Fort St James established in 1806 was one of the first fur posts in the province. Originally it was the North West Co before merging with Hudson Bay Company in 1821. The company ceased operations in 1952. The post sits on Stuart Lake and is one of British Columbia's oldest permanent European settlements. The fort has been rebuilt four times and is now a National Historic site. Some of the buildings date back to 1880. It proved to be a lucrative location for fur trading. The territory was inhabited by the First Nations Dakelh.
|Signage for Fort Layout|
|Trade and Warehouse|
In those days, beaver skins were used for trading of items such as guns,food etc. at the trading store which was destroyed by fire in 1919. The building today is an authentic reconstruction.
|Trade Store & Office|
|Checking out some items|
The warehouse contained the goods for the Fort and surrounding outposts. Furs were stored here where they were baled for their journey by water and land to Victoria. From here they were shipped via Cape of Good Horn to Europe. The journey took 1 year with a return the same bringing goods back from Europe. I was taken aback viewing all the different furs still housed here.
|Warehouse & Fur Store|
|Lots of Furs|
|Explaining the Different Furs|
|Items for Trade|
|Overview of Warehouse|
The blockhouse looking building was known as the Fish Cache where dried salmon and bacon were stored.
|Dried salmon and bacon|
The Men's House served as a residence for employees, pack train hands, boat crews and visitors. It later served as a schoolhouse and private residence during the 30's and 40's. John decided to take a rest in an early lounger with footrest and buffalo cover.

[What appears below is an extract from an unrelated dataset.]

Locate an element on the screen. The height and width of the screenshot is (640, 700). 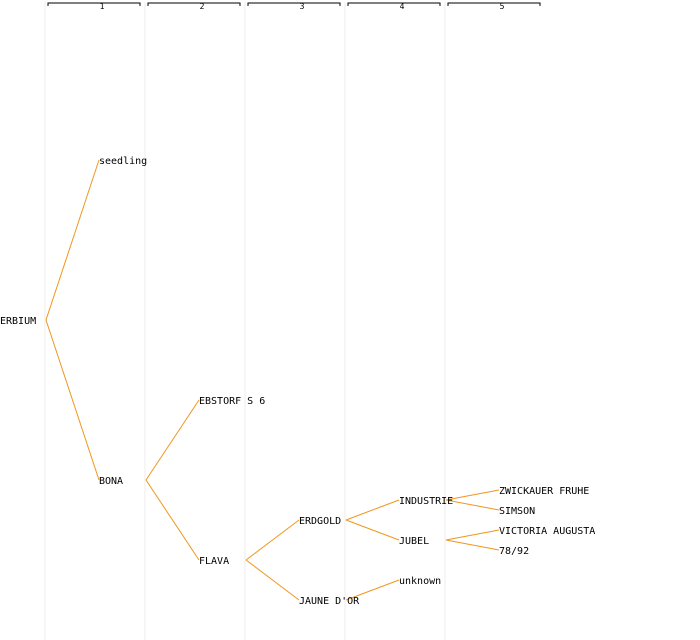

|John Relaxing in 1800's Lounger|
The Murray House was the residence for the factor in charge and his family and has been restored as well.
Next to the Murray House is the chicken training area for Brahma Chickens. Had never seen this breed. They train them to race by placing one to a cage, then opening the slot and racing them down a separated racing lanes. They are really fast.
|At the Finish|
The interpreters do a wonderful job of educating on the life in the fort, especially about the trade.
We had lunch in the Cafe with a beautiful view of Stuart Lake.